Over the past ten years, Spencer and research partner Doug Petersen, a University of Wyoming researcher and professor, turned countless research findings into real practice for preschool and school-age children. Their goal is to improve reading comprehension of all children, but especially those who are culturally and linguistically diverse and economically disadvantaged, by focusing on oral language development.

“Young children cannot write what they cannot say,” Spencer said. “We assume kids understand what is said to them and that couldn’t be farther from the truth. We are no longer the white, middle class America we were when we set up the structure for teaching reading years ago. We’re a diverse population with diverse language skills yet, until Story Champs, oral language had not been integrated into the way we teach kids to read and write.”

Spencer shared that many children do not have sufficient language skills to comprehend what they read, yet the primary grades still focus on decoding words. A shift to inferencing, vocabulary, storytelling and domain knowledge has been sorely lacking.
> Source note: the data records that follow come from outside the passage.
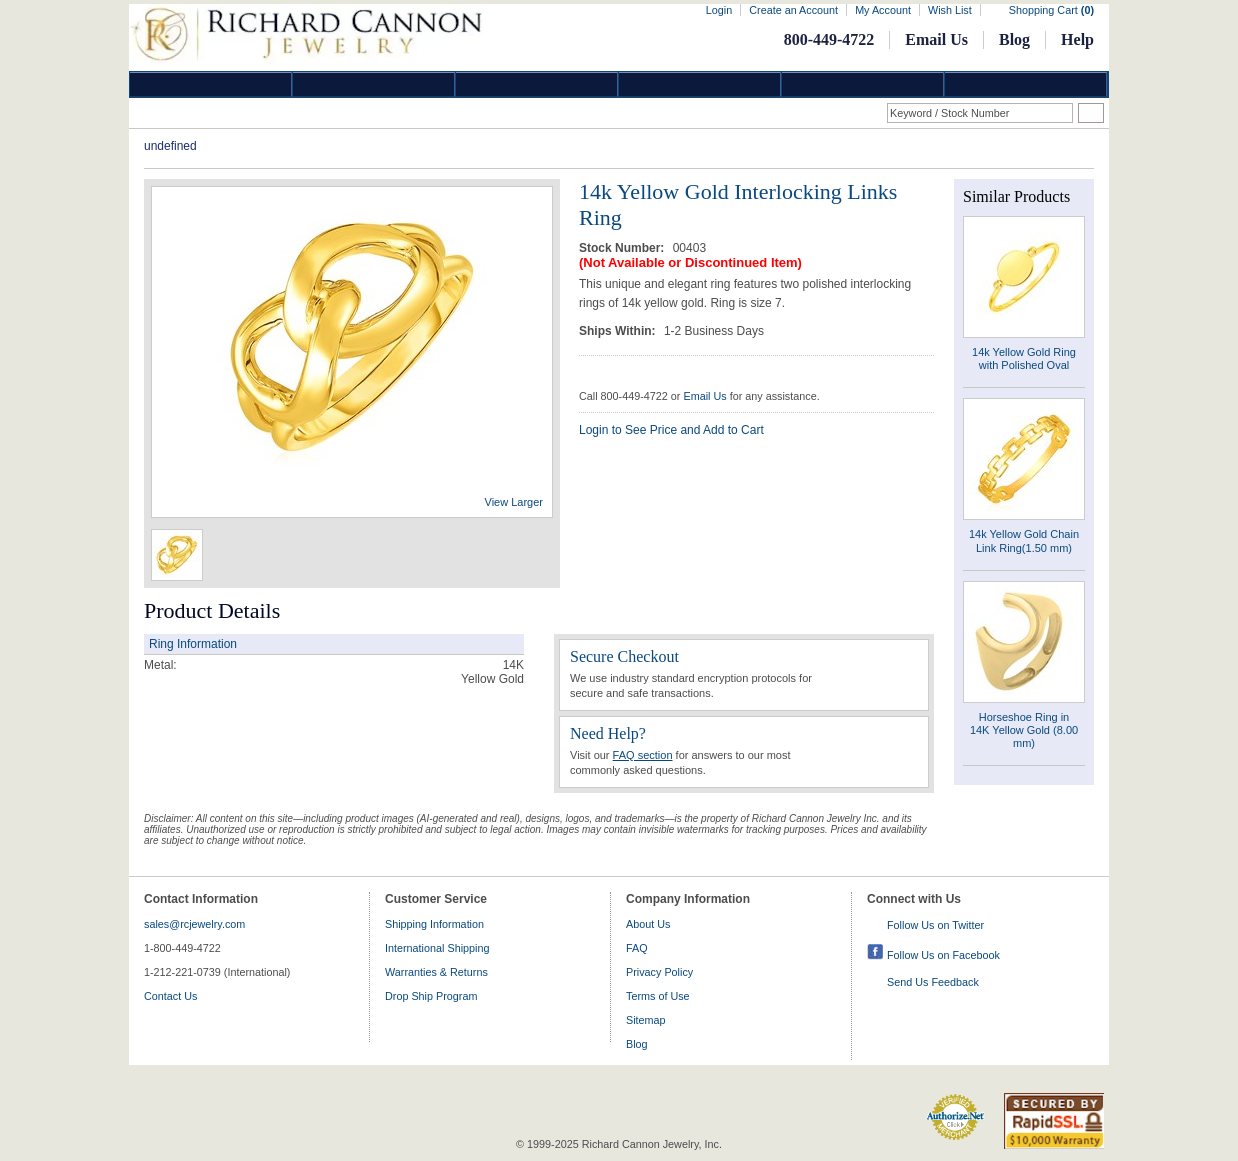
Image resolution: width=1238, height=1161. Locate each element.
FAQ (637, 948)
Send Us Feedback (933, 982)
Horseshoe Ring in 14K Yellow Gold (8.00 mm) (1024, 730)
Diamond (211, 84)
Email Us (936, 39)
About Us (648, 924)
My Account (883, 10)
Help (1077, 39)
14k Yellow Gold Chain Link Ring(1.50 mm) (1024, 540)
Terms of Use (658, 996)
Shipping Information (434, 924)
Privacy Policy (659, 972)
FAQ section (643, 755)
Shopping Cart (1051, 10)
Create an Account (793, 10)
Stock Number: (623, 248)
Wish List (950, 10)
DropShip (1026, 84)
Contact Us (170, 996)
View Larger (514, 502)
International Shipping (437, 948)
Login (719, 10)
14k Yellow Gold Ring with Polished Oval (1024, 358)
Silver (537, 84)
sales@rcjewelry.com (194, 924)
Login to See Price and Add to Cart (671, 430)
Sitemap (646, 1020)
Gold (374, 84)
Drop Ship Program (431, 996)
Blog (1014, 39)
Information (863, 84)
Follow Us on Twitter (935, 925)
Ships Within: (619, 331)
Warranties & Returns (436, 972)
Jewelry (700, 84)
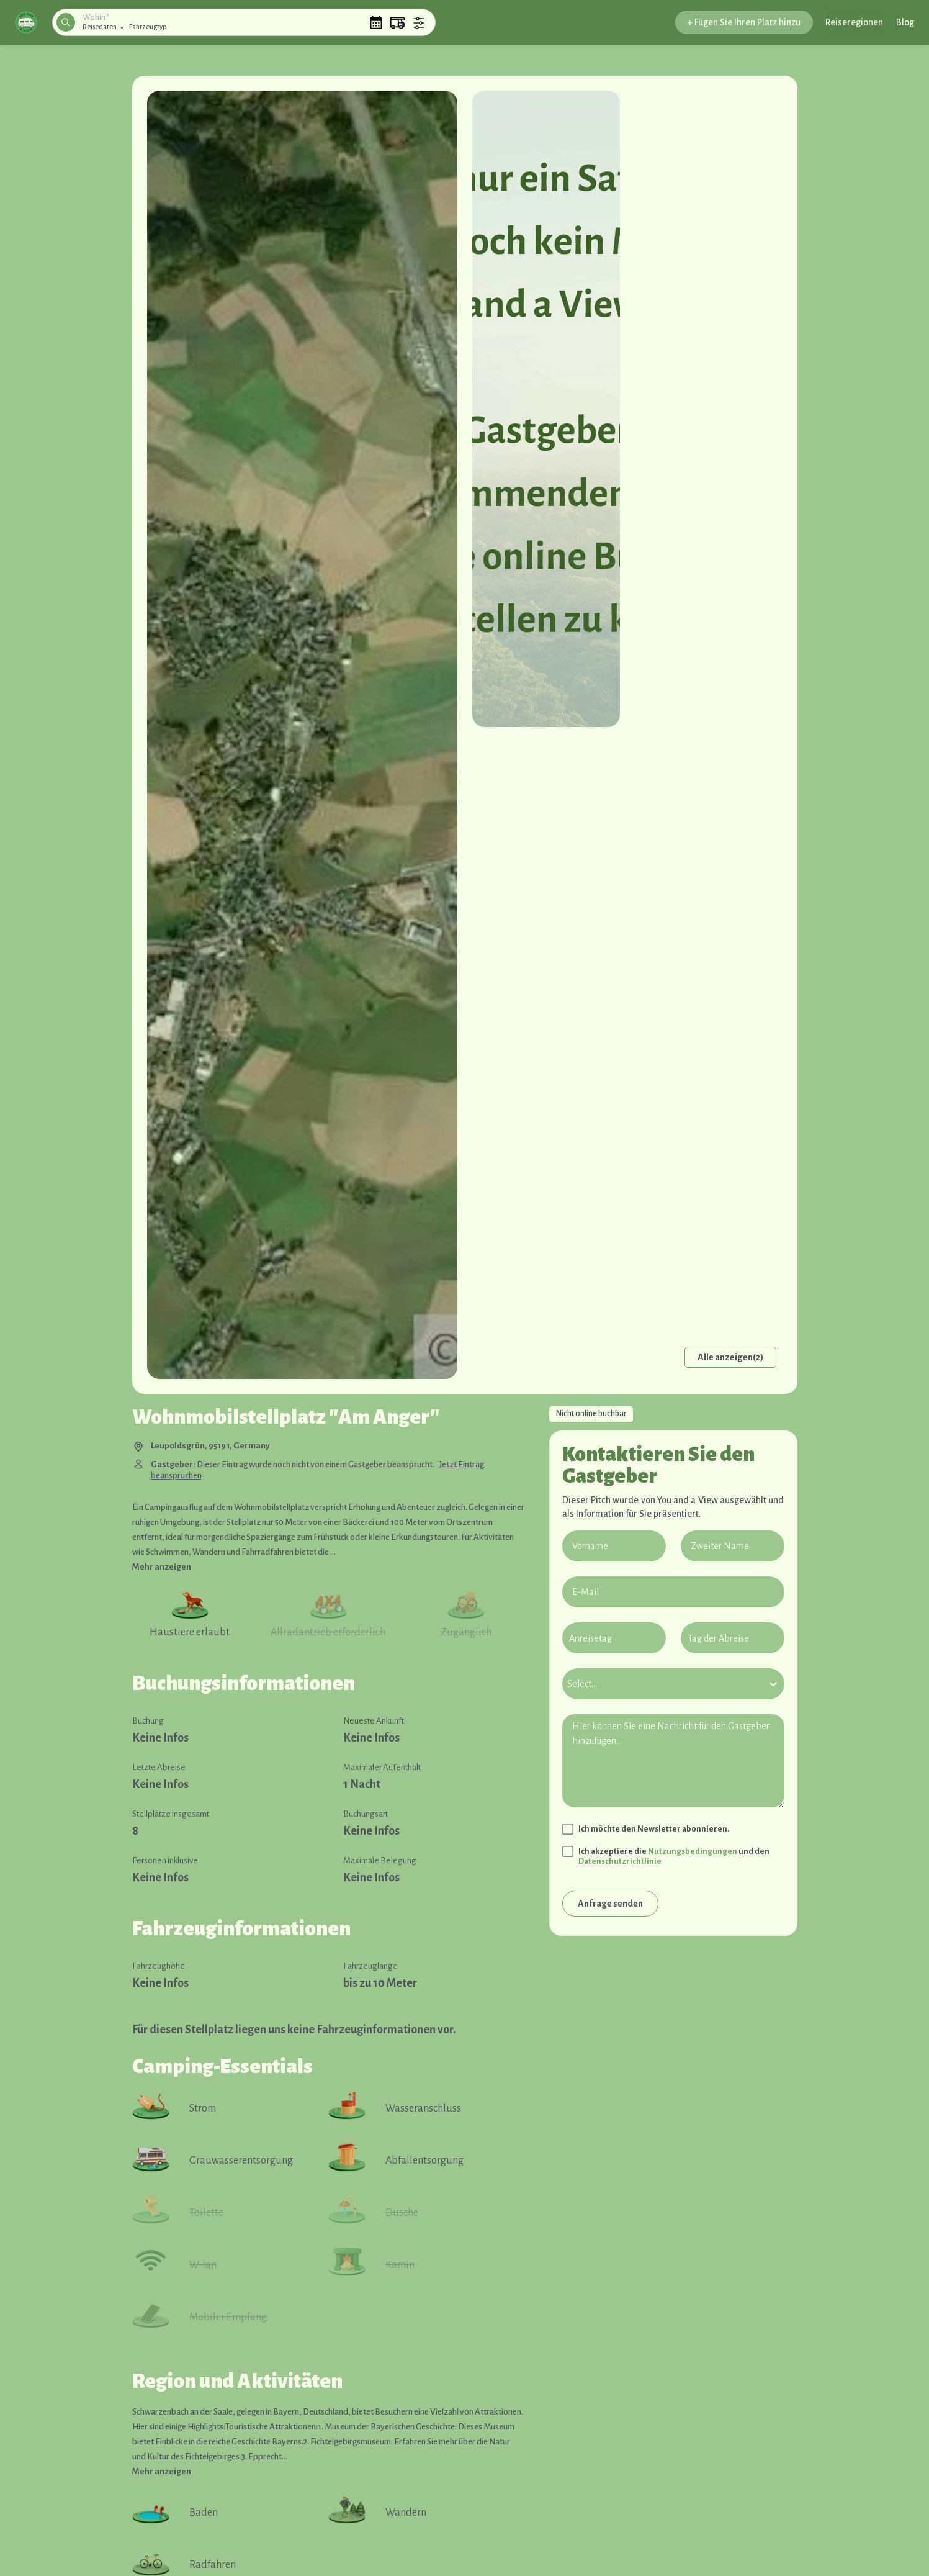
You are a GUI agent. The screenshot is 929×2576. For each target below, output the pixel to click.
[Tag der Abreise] (732, 1637)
One eight-week Story Champs intervention with second graders at Wyoming Indian Elementary School—where the focus was on oral language and not writing instruction—resulted in a three-grade-level jump in writing performance. After the intervention, students were producing writing that was more complex than that of the fifth graders in the same school who were receiving only writing instruction.

“As an educator who used Story Champs with at risk students and language-impaired preschoolers in Michigan, I was surprised to learn when I took a position in Phoenix that Story Champs was relatively unknown in the state,” said Colin Macpherson, a speech language pathologist. “We have clear evidence that strong oral language skills are the basis for reading comprehension. We must focus on developing oral language skills in preschool, and Story Champs is the best curriculum on the market.”

Over the years, Spencer and Petersen have helped educators identify 10 percent of the student population with comprehension challenges who would have otherwise slipped through the cracks. The free assessment tools developed for teachers to easily identify intervention needs can be found at http://www.languagedynamicsgroup.com.

Much to the delight of the research team, calls and emails praising Story Champs are pouring in from national Department of Education leaders who have implemented or are anxious to implement the program state-wide.

“We couldn’t be more thrilled with the response we’re getting,” Spencer said. “Educators in Wyoming, Utah, Alaska, Colorado, Michigan and Virginia are using the program and are seeing first-hand how oral language intervention massively improves writing and comprehension skills.”